Abstract 256: Global and Hepatocyte-specific Ablation of Bmal1 Induces Hyperlipidemia and Enhances Atherosclerosis

Abstract

Circadian rhythms controlled by clock genes affect plasma lipids, known risk factors for atherosclerosis. We observed that global ablation of a critical clock gene, Bmal1 , in Apoe –/– and Ldlr –/– mice, and liver-specific ablation of Bmal1 in Apoe –/– (L -Bmal1 –/– Apoe –/– ) mice increases hyperlipidemia and atherosclerosis. In contrast, overexpression of BMAL1 in L-Bmal1 –/– Apoe –/– mice decreases hyperlipidemia and atherosclerosis. Physiologic studies showed that Bmal1 deficiency augments hepatic lipoprotein secretion and diminishes cholesterol excretion to the bile.
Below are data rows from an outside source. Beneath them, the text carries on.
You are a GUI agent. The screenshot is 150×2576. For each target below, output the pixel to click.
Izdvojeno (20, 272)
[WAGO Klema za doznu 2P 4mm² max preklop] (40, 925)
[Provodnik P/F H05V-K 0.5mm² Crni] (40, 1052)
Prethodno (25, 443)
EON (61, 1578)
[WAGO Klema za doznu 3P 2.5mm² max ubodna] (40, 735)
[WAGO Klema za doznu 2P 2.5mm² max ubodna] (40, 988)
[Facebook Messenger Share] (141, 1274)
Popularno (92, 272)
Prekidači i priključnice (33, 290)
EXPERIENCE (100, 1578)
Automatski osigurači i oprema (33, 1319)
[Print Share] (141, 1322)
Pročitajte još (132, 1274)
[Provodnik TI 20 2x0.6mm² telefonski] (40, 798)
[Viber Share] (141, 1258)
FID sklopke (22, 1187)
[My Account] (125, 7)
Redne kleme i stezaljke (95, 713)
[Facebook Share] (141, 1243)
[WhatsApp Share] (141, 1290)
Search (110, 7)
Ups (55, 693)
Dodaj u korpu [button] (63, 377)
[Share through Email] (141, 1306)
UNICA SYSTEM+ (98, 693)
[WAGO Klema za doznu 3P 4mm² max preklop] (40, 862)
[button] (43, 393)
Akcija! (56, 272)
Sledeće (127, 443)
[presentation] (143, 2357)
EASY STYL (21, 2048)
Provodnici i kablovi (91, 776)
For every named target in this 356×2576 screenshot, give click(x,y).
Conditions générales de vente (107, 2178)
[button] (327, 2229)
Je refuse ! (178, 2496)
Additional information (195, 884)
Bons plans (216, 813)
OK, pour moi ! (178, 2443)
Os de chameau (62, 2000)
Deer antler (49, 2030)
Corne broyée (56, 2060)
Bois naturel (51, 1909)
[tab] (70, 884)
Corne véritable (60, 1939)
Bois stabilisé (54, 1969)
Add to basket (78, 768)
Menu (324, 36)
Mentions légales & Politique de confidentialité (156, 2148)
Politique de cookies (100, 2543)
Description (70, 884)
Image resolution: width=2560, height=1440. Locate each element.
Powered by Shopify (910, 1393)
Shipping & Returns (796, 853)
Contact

Molecular studies identified that Bmal1 deficiency reduces expression of Shp, a repressor, and Gata4, an activator. Reductions in Shp increase Mtp expression and lipoprotein production, whereas reductions in Gata4 diminish Abcg5/Abcg8 expression and cholesterol excretion to the bile. SHP expression normalized lipoprotein secretion with no effect on cholesterol excretion to the bile, while GATA4 expression increased cholesterol excretion to the bile and reduced plasma lipids in L-Bmal1 –/– Apoe –/– mice. Taken together, our data indicate that Bmal1 modulates lipoprotein secretion to the plasma and cholesterol excretion to the bile by regulating the expression of Mtp and Abcg5/Abcg8 via Shp and Gata4, and that the loss of Bmal1 promotes hyperlipidemia and atherosclerosis.